Say we have T1 and T2 with
\[\pmb{D} = \begin{pmatrix} \sigma_1^2 & \sigma_1\sigma_2\rho \\\sigma_1\sigma_2\rho & \sigma_2^2 \end{pmatrix}\]
then
\[\pmb{D}^{-1} =\frac1{\sigma_1^2\sigma_2^2(1-\rho^2)} \begin{pmatrix} \sigma_2^2 & -\sigma_1\sigma_2\rho \\ -\sigma_1\sigma_2\rho & \sigma_1^2 \end{pmatrix}\] \[ \begin{aligned} &\pmb{j}'\pmb{D}^{-1}\pmb{j} = \frac1{\sigma_1^2\sigma_2^2(1-\rho^2)} \begin{pmatrix} 1 & 1 \end{pmatrix}\begin{pmatrix} \sigma_2^2 -\sigma_1\sigma_2\rho \\ \sigma_1^2 -\sigma_1\sigma_2\rho \end{pmatrix} = \\ &\frac1{\sigma_1^2\sigma_2^2(1-\rho^2)} \left[\sigma_2^2 -\sigma_1\sigma_2\rho + \sigma_1^2 -\sigma_1\sigma_2\rho\right] = \\ &\frac{\sigma_1^2 + \sigma_2^2 -2\sigma_1\sigma_2\rho}{\sigma_1\sigma_2(1-\rho^2)} \\ \end{aligned} \]
and so
\[ \begin{aligned} &\pmb{\hat{\theta}}=[\pmb{j}'\pmb{D}^{-1}\pmb{j}]^{-}\pmb{j}'\pmb{D}^{-1}\pmb{T} = \\ &[\frac{\sigma_1^2 + \sigma_2^2 -2\sigma_1\sigma_2\rho}{\sigma_1\sigma_2(1-\rho^2)}]^{-1}\pmb{j}'\frac1{\sigma_1^2\sigma_2^2(1-\rho^2)} \begin{pmatrix} \sigma_2^2 & -\sigma_1\sigma_2\rho \\ -\sigma_1\sigma_2\rho & \sigma_1^2 \end{pmatrix}\pmb{T} = \\ &\frac{\sigma_1\sigma_2(1-\rho^2)}{\sigma_1^2 + \sigma_2^2 -2\sigma_1\sigma_2\rho}\frac1{\sigma_1^2\sigma_2^2(1-\rho^2)} \pmb{j}'\begin{pmatrix} \sigma_2^2T_1 -\sigma_1\sigma_2\rho T_2 \\ -\sigma_1\sigma_2\rho T_1 + \sigma_1^2 T_2\end{pmatrix} = \\ &\frac{(\sigma_2^2-\sigma_1\sigma_2\rho)T_1+(\sigma_1^2-\sigma_1\sigma_2\rho)T_2 }{\sigma_1^2 + \sigma_2^2 -2\sigma_1\sigma_2\rho} = \\ &\frac{a_2 T_1+ a_1 T_2}{a_1+a_2} \\ \end{aligned} \]

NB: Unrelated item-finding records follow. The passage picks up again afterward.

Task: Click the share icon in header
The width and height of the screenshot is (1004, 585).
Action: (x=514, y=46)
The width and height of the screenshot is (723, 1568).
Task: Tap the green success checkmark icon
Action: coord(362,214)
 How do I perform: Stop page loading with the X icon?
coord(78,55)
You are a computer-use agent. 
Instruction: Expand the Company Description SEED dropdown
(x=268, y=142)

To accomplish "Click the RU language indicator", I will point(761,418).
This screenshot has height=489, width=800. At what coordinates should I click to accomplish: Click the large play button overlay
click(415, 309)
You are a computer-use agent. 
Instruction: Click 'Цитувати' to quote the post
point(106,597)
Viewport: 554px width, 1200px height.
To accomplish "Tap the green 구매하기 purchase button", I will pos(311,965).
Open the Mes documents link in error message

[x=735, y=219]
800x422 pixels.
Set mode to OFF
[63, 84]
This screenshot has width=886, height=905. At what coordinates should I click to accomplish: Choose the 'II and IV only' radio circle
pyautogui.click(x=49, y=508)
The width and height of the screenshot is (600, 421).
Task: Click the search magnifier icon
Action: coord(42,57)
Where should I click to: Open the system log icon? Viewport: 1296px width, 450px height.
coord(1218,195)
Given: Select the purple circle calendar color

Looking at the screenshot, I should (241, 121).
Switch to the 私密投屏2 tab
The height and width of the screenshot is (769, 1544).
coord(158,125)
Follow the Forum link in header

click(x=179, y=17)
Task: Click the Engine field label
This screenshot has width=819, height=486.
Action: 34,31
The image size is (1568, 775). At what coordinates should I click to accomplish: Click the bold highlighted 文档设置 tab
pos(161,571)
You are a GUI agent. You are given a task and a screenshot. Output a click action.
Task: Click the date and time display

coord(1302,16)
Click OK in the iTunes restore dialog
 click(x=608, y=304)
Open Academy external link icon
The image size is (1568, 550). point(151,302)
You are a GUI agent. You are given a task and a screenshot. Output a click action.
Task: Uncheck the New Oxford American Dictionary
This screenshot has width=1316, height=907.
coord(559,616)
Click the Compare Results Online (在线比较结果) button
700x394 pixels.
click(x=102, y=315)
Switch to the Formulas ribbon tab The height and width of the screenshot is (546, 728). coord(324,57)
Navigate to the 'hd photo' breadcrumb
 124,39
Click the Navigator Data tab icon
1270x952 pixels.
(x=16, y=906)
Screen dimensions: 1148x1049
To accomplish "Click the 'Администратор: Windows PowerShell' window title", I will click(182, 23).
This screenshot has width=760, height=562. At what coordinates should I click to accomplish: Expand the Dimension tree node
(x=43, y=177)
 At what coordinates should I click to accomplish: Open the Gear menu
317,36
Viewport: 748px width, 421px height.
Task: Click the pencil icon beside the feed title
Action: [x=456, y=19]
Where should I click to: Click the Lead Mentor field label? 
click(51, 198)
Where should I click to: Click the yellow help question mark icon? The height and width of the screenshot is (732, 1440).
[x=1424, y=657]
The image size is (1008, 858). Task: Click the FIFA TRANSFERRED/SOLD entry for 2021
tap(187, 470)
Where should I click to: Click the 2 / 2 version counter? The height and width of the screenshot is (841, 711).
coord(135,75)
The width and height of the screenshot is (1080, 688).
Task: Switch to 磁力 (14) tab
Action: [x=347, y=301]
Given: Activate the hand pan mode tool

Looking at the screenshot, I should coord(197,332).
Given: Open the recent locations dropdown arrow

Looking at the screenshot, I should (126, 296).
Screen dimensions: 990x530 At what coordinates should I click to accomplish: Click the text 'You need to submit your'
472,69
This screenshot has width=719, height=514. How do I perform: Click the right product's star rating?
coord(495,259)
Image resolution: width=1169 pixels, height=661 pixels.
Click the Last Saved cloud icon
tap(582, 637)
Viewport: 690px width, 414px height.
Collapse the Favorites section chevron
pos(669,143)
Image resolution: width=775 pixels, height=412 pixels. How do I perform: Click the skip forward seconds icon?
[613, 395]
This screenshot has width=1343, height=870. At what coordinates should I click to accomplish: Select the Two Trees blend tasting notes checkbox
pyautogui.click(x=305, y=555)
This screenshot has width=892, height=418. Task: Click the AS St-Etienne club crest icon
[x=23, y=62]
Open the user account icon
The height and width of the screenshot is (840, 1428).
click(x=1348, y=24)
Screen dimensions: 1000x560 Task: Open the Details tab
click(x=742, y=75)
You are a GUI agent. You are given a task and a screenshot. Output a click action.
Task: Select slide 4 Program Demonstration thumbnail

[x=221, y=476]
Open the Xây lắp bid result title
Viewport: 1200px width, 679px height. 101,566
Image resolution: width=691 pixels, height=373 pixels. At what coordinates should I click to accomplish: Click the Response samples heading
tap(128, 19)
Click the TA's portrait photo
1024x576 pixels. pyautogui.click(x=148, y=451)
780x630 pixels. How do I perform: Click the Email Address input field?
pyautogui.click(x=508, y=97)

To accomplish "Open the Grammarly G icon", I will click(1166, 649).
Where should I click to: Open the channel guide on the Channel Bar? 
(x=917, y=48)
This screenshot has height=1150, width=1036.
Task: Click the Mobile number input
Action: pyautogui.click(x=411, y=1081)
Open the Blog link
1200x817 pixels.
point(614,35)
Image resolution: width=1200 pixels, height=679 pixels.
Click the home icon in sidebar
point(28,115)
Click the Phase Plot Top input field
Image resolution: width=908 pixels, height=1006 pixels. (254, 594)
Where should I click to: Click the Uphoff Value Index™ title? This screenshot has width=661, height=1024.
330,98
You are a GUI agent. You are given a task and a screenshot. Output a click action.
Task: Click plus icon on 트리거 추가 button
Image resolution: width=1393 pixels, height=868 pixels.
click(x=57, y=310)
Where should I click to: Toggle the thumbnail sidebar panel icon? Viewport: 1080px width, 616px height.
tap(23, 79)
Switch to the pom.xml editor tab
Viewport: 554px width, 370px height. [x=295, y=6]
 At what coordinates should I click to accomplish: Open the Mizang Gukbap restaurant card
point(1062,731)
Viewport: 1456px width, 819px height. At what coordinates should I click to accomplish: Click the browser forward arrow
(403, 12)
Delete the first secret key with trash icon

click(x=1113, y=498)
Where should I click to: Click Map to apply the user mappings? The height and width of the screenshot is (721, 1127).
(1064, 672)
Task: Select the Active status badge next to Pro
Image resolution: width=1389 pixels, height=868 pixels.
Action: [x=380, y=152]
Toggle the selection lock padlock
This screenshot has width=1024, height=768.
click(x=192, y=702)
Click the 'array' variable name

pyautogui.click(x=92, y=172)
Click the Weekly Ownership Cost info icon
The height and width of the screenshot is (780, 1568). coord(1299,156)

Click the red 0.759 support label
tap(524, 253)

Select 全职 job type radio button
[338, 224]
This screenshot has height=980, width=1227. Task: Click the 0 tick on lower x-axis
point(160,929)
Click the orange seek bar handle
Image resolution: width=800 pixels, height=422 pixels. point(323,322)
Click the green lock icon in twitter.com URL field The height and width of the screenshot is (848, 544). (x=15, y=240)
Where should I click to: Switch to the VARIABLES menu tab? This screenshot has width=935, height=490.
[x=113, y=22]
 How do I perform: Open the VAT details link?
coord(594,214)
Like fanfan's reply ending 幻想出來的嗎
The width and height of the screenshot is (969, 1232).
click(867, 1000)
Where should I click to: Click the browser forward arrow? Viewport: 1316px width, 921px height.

where \(a_i=\sigma_i^2-\sigma_1\sigma_2\rho\)
The variance of the combined estimator is
\[var(\pmb{\hat{\beta}})=[\pmb{X}'\pmb{D}^{-1}\pmb{X}]^{-} = \frac{\sigma_1\sigma_2(1-\rho^2)}{\sigma_1^2 + \sigma_2^2 -2\sigma_1\sigma_2\rho}\]
Let’s investigate this a bit. To do so we fix \(\sigma_1=\sigma_2=1\), so we have
\[var(\pmb{\hat{\beta}})= \frac{1-\rho^2}{2-2\rho}=\frac{(1-\rho)(1+\rho)}{2(1-\rho)}=\frac{1+\rho}{2}\]
Note that \(-1\le \rho\le 1\), so \(0\le \frac{1+\rho}{2}\le 1 = var(T_i)\), so there is always an improvement but the best case is two highly negatively correlated experiments! If the two experiments are independent \(\rho=0\) and the variance is 1/2.